Sri Lankan television channel

Channel Eye is a Sri Lankan youth and sports channel operated by the Sri Lanka Rupavahini Corporation.

==History==
The channel began broadcasting in April 1999 as Rupavahini 2. In August 2000, it became Channel Eye, with Eye coming from the three pillars of the channel: Education, Youth, and Entertainment. The founder of Channel Eye is Piyadasa Ratnasinghe. In December 2002, the channel started airing Bonsoir, which was produced by France's Ministry of Foreign Affairs. The programme was previously shown on ITN. The programme switched to digital equipment in 2004 in the wake of a joint Rupavahini-CFI agreement.

The channel airs original productions and sporting events. In its first years, it telecasted documentaries from Discovery Channel. In 2006, the channel prioritised sports events but also aired feature films, Tamil miniplays and other programmes to attract English and Tamil viewers. Until 2008, Tamil programming aired under the Channel Eye brand, which eventually gave way to Nethra TV. The new arrangement started on 5 January 2008, which meant that, outside of certain occasions where live sporting events were to be carried, Channel Eye was now broadcasting from 9pm to the frequency's end of transmission.

In 2010 channel Eye relaunched with a new vision to focus on Sport and English language programs. After this relaunch, Channel Eye started to focus on the English audience with in-house productions. For that, director Sunanda Hettiarachchi gave guidance to new and young producers for productions. Channel Eye started with producers Sanjeewa Batuwaththa, Dulanka Tennakoon, Achala Solomons, Subashana Gamage, and Dilani Ayesha.

"Rise and Shine" was the live morning show as the first indoor production for the local English audience. After that Dulanka Tennakoon started the first live Sri Lankan television music show for the local English audience, it named "Sunday Spice". Channel Eye got many successful feedbacks from this program leading Channel Eye to start "Cafe Classic" and "Eye Shuffle" withSubhashana Gamage being the Producer for both programmes.

Niroshi Abeysinghe, Arush Balalla, Thushan Jayasuriya and Dulanjali Ananda joined the mission by starting "Business Today" ,"Law & Order", "Eye Med" and "Path to Freedom".

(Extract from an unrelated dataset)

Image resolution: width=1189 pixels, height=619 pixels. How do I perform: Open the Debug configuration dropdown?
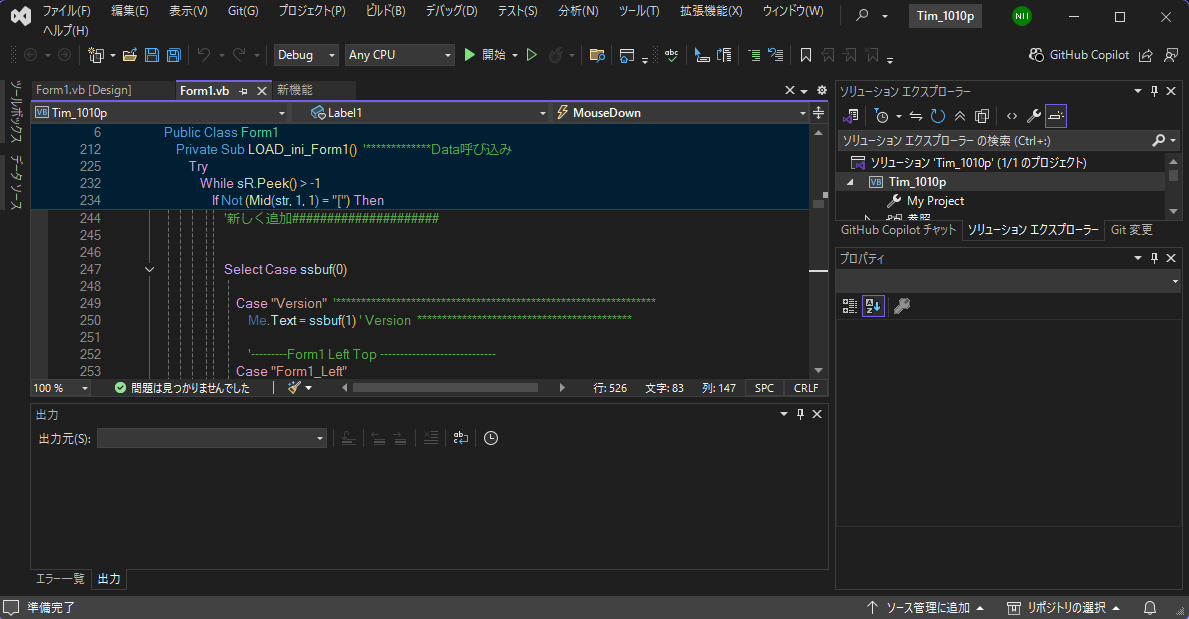(306, 55)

In 2023, Channel Eye was operating at a loss. The SLRC decided to lease airtime to Lyca Group on 30 June 2023 for the sum of Rs 250 million, using Lyca's subsidiary VIS Broadcasting. The primary goal of the lease was to carry cricket telecasts, other sporting events and entertainment content. The deal was rejected in August by the Cabinet. Both parties were expecting a consensus on the subject by the end of July.

==Programming==

=== News and current affairs ===
- Rupavahini News (English edition)
- Crosscurrent
- Press review (English and Tamil)

=== Entertainment ===
- Rise and Shine

=== Music ===
- Café Classics
- Battle of the Bands Sri Lanka
- Eye Shuffle

=== Documentaries ===
The channel airs documentaries from various sources, usually from the BBC or the Discovery Channel or from Canal France Internationale, of which the SLRC is a member.

=== Sports ===
Channel Eye telecasts sport international and local programs, mainly for cricket and motor car racing. The channel was the official broadcaster of Cricket World Cup tournaments in [ 1999, 2003, 2007, 2011 and 2015. Channel also broadcast 2007, 2009, 2010 ICC World Twenty20 tournaments.

They also broadcast all Rugby World Cup tournaments. It was the official broadcast of FIFA World Cup in 2010, 2014 and 2018 for Sri Lanka.

Channel Eye is the official broadcaster of Sri Lanka T20 Provincial League.